Макс бросил рюкзак в угол и сказал: «уходите».
– Как грубо, – подняла она брови. Макс с неприязнью заметил, что она, в отличие от бабушки, сильно красится: брови подведены, глаза, губы, пудры слой. Словно для съемок.
– Я никого не впускаю в свою комнату, – ответил он.
Она оглядела комнату еще раз; пока ждала сына – прощупала каждый миллиметр: какой он, чем живет? Геральдические лилии на стенах – красный шелк с золотом; из красного бархата, с золотыми кистями балдахин над тяжелой резной кроватью; из красного резного дерева вся мебель; это была парадная спальня, для наследника престола, который посетит раз в жизни вассала; до Макса в ней никто не жил, даже не думал; после кровати самым большим предметом в комнате был стол – весь завален бумагами; Марианна пыталась прочесть, но почерк Макса был ужасен, как у врачей.

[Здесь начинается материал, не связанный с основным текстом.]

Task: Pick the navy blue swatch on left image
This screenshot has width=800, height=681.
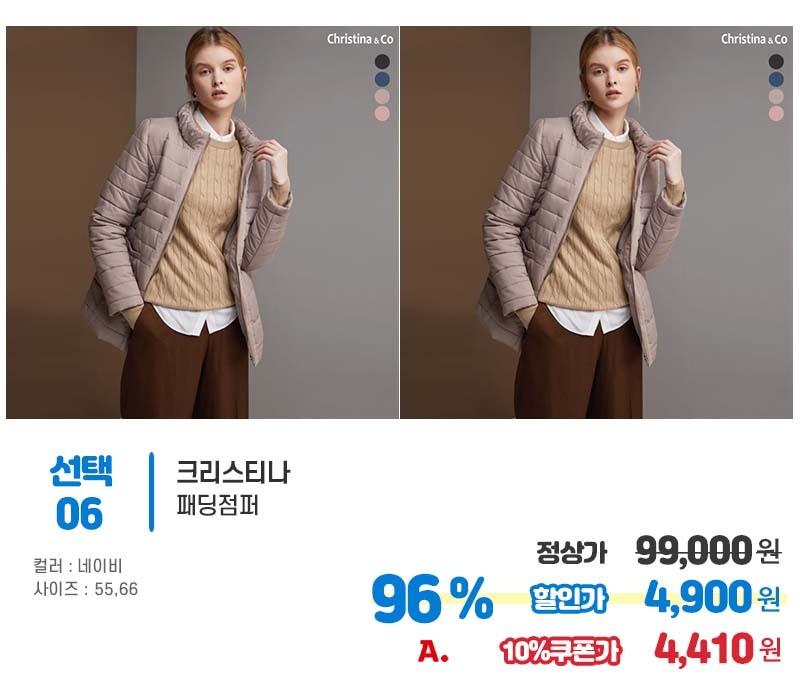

Она решила подарить ему печатную машинку – портативную, такую смешную, маленькую, как щенок овчарки, свернувшись, спит; одежда у него была в основном английская, хорошая, но блеклая, она подумала, что он, наверное, совсем незаметен в толпе; если не поймать случайно взгляд – бегущего по лезвию бритвы; увидела много-много книг, взяла самую верхнюю и поняла, что это книга его друга: Снегу – было написано на первой странице – Кайл Маклахлан; «если я скажу, что знаю Кайла, играла в его пьесе первую роль, и он пришел на первое представление, и был оглушительный успех, и он поцеловал мне руку, а потом мы ужинали, но не спали – он любит некую Лору Палмер, одноклассницу, по сей день; он полюбит меня? только он начнет спрашивать, нравятся ли мне книги Кайла, а я ничего о них не знаю, я не чувствую книг; ничего не читала, кроме своей роли; даже не знаю, о чем пьеса; а он, наверное, и сам пишет…» Марианна знала и многих издателей, могла бы договориться, но подумала: Максу не это нужно, черт знает, что вообще нужно этому молодому человеку с прозрачным некрасивым лицом, родившемуся словно на Крайнем Севере, – о, как она расстроилась, что это не он, не синеглазый, не черноволосый, не белокожий, мальчик-Белоснежка…
– Ты правда живешь в ней? Здесь нет ни плакатов, ни картин, ничего личного.
– Я живу в замке – он мое личное. Я люблю книги из библиотеки, люблю картины из галереи – не тащить же их сюда.
– А какую музыку ты любишь? Франца Фердинанда или Баха?
– Снега Рафаэля.
– Он пишет музыку?
– Да, отличную притом.
– А какую?
Макс пожал плечами.
– Разную. К фильмам по книгам, которые ему нравятся.
Она посмотрела на книгу в своих руках так, будто впервые увидела книгу вообще – как абориген южных островов, затерянных от цивилизации в океане: что это такое? книга? ее едят?
– А Кайл Маклахлан – хороший писатель?
– Да, просто суперовский. Снег говорит, что Кайл, наверное, даже человек хороший, ему можно позвонить среди ночи и сказать, что он классный, и Кайл не обидится, поймет.
– Снег – твой единственный друг?
«Ох, – сказал про себя Макс, – как все серьезно, я сегодня без обеда останусь».
– Бабушка – мой друг на всю жизнь. Среди слуг у меня было много друзей. Мизантропа вам из меня не сделать.